On July 15, 1914 Mosher wrote to W. Irving Way (formerly one of the partners of Way & Williams of Chicago, but then of Los Angeles as librarian for the Zamorano Club) about Dr. Mitchell’s The Pearl. Mosher explained the difficulty in trying to find a copy which “in my judgment from hell to hackney that can be had at any figure” and “as the years wander on this will be a little piece of Americana that princes may compete for but only Huntingtons can buy. I would say the same about the Whitman on pure vellum in re Memories of President Lincoln.” After a twenty year search what was in the box I received both a fine copy of S. Weir Mitchell’s The Pearl (1908; Bishop 286) with glassine dust jacket and slipcase intact, and also a very fine copy of the large quarto sized Memories of President Lincoln and Other Lyrics of the War by Walt Whitman (1912; Bishop 239).
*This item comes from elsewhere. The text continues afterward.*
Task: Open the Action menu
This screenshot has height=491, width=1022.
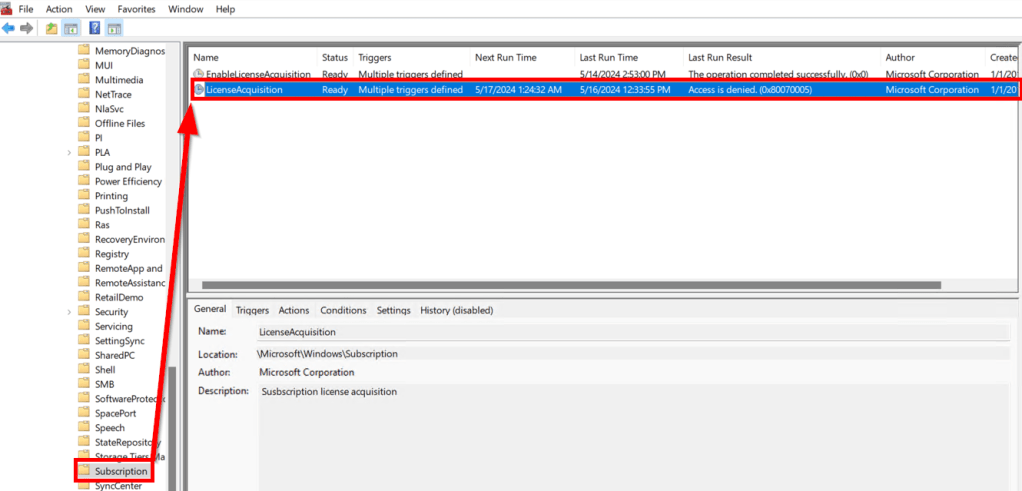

The latter is still in its slipcase and the silk ties have never been tied so they remain flat with the whole book bound in classic vellum still carrying its thin ephemeral printed dust jacket. The copy is No. 7 of 10 signed by Mosher in his shaky hand–a condition brought about by an earlier illness. Mosher made several references to the value of this book, including on January 17, 1913 when he again expressed to Way that “I also did ten copies on pure classic vellum at $75.00 and of these but two copies remain for sale. It would have seemed that such a book would have made the people sit up in California! Nothing I have done has gone beyond it and the price was a mere bagatelle to those who cared for Lincoln in the choicest shape that it has ever been expressed in this country.” That’s saying quite a lot, but just one look at this book and one’s head automatically nods in approval. I was once asked by the book designer and Grolier Club member, Jerry Kelly, in my estimation which book of Mosher’s stood out as being the finest specimen of design. I told him that for me there were two: Calvert’s Ten Spiritual Designs (1913) and Whitman’s Memories of President Lincoln (1912). The former was placed in Kelly’s & Hutner’s A Century for the Century, but the Memories of President Lincoln will always remain for me one of the choicest, made ever the more special since only this title, unlike the other, was printed on vellum.

There’s another reason I’ve been seeking the vellum Memories. It now completes the full range of all the printed options conceivably available, because it completes my holding in the collection:

  • the printer’s mock-up/dummy of the book
  • the Italian paper version with printed green covers
  • a variant of the Italian paper version with a green cover
  • sans printed title on the cover
  • the Japan vellum copy, and now
  • the pure vellum copy.

One could not possibly put together a finer and truly unique assemblage showing the book’s printing in all its states. Eventually I would like to have a special clamshell case made to house all this material in one place.

In addition to the vellum Memories and Weir’s The Pearl, there also came along a copy of M.T. Space’s (George W. Elkins of Philadelphia) The Holy Jumpers, again a little book which has evaded capture for these past twenty years and which remained on my Wants List until now. But an even better find which was also included was a copy of Mosher’s 1894 “List of Books.” It’s incredibly rare. I know of only two other copies, one at Yale University and the other at Temple University. But the most marvelous part of it all is the fact that with this addition the Mosher collection here is now the sole repository of the full and complete run of the Mosher catalogues in the world! I already owned the rarest of the rare which even Mosher admitted was highly elusive and that he only managed to save but one and never saw another again, that being his very first 1893-94 “List of Books.” So now the Mosher catalogue sequence is complete, from the beginning of Mosher’s publishing career to the end, and then further extended with all the lists and catalogues of his assistant who continued the business until 1941. No other run of these catalogues exists in any other institution or private collection and I suspect none ever will.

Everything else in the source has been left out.